Caracas O presidente venezuelano, Hugo Chávez, ameaçou as emissoras de TV que fazem oposição ao seu governo, e pediu ao povo que vá às ruas para defender a revolução, em um discurso pronunciado na noite de quinta-feira. ''Esta batalha (contra as TVs) está pendente, e não se espantem se nos próximos dias tomarmos algumas medidas contra os meios de comunicação que têm contas a prestar com a lei'', disse Chávez em Barquisimeto, 250 km a sudoeste de Caracas.
''Vocês sabem que iniciamos investigações sobre as quatro grandes redes de TV do país, suspeitas de violar as leis e incitar o povo contra o governo, promovendo um golpe na Venezuela (...) Violaram a Constituição e várias leis, e agora reclamam que o governo abriu uma investigação e nos chamam de tiranos'', disse o presidente.
OPosição apela A delegação opositora na mesa de negociação que busca saídas para a crise na Venezuela pediu a presença no país, ''com urgência'', do secretário-geral da OEA, César Gaviria, e dos chanceleres do Grupo de Países Amigos, após a prisão de um líder da oposição.

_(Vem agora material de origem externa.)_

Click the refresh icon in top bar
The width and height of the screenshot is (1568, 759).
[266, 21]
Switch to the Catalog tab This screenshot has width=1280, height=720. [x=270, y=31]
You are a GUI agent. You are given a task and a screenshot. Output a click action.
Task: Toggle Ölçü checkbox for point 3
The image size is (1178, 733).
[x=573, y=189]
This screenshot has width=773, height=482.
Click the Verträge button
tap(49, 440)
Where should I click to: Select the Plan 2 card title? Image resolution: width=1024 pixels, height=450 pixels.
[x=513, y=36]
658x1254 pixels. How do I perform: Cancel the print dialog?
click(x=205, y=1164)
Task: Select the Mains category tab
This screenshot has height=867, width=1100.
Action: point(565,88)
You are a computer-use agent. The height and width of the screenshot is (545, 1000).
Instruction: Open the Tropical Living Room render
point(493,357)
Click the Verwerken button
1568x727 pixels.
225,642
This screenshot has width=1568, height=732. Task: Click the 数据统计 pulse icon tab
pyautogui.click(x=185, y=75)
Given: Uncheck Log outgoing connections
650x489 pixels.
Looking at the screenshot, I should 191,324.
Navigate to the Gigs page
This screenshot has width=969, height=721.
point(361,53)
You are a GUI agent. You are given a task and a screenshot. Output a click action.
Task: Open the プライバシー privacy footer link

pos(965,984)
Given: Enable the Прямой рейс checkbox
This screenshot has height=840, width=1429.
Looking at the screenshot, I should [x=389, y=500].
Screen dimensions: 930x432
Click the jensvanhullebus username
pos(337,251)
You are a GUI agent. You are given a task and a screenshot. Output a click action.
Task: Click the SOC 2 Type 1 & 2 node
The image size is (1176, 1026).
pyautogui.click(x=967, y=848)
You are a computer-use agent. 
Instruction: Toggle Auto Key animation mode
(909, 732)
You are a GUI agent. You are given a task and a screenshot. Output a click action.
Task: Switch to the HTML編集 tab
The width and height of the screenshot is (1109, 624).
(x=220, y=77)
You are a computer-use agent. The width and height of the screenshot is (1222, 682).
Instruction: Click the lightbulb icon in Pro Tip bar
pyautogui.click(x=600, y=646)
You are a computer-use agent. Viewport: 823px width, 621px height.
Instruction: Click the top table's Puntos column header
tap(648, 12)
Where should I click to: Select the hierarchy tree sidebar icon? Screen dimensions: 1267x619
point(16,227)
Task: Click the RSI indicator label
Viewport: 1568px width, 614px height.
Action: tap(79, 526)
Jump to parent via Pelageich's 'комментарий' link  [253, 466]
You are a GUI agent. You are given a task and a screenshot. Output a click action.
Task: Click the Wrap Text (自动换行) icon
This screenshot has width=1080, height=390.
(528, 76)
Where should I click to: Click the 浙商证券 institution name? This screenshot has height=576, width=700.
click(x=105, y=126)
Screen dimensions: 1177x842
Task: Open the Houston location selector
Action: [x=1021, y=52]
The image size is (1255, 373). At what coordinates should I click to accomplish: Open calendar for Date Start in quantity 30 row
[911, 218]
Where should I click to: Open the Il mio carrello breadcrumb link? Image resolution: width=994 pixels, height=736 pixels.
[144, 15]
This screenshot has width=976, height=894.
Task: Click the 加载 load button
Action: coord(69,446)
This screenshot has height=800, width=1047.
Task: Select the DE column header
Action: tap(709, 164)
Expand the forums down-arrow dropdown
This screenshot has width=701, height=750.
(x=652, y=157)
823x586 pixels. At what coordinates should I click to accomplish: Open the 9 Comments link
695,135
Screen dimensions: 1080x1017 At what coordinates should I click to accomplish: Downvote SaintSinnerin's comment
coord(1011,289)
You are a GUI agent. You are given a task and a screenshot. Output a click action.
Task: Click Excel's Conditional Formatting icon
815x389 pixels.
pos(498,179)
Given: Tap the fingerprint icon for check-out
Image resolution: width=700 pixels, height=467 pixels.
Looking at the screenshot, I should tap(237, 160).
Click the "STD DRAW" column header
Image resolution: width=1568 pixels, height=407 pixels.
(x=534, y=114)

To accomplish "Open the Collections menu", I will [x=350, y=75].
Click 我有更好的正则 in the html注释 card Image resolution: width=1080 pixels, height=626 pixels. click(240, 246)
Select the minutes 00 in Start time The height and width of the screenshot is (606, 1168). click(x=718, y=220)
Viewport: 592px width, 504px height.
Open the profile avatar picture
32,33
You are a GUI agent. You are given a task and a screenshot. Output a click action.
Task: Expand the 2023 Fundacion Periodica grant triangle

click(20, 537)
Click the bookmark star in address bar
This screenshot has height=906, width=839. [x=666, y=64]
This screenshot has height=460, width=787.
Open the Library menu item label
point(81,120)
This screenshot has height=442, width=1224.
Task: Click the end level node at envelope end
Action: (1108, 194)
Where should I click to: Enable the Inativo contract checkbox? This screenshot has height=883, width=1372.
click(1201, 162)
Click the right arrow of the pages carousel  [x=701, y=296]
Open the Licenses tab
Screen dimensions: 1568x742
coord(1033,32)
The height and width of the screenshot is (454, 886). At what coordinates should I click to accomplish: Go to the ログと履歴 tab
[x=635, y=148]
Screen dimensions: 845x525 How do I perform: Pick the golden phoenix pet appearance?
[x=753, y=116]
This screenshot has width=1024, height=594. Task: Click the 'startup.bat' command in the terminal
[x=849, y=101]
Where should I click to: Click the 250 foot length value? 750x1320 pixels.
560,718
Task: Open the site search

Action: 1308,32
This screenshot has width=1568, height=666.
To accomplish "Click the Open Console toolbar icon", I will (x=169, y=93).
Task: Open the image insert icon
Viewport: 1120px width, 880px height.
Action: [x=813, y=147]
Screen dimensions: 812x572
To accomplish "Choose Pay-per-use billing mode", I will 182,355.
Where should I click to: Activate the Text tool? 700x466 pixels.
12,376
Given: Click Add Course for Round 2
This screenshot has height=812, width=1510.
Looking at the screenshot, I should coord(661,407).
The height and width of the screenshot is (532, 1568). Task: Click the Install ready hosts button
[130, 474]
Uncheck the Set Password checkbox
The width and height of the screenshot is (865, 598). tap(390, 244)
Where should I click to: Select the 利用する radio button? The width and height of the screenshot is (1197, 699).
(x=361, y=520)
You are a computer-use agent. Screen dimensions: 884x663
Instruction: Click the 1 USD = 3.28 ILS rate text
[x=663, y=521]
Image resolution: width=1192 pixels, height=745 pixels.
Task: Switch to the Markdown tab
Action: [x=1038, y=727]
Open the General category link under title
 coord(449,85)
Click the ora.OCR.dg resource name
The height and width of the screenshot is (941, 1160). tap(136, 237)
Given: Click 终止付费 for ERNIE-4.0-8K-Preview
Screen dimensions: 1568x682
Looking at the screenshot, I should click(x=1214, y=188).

O porta-voz da delegação, o social-democrata Timoteo Zambrano, disse numa mensagem exibida pela TV que o governo Hugo Chávez ''fomentou um clima de violência perigoso'' no país, com a captura do líder empresarial Carlos Fernández e o obscuro assassinato de três militares dissidentes, atribuídos pela oposição ao oficialismo. Por isso, decidimos ''requerer a presença urgente do secretário-geral da OEA e dos representantes do Centro Carter e do Programa das Nações Unidas para o Desenvolvimento (PNUD)'', que também participam do diálogo com o governo. A oposição também pede ''a presença dos chanceleres do Grupo de Países Amigos''.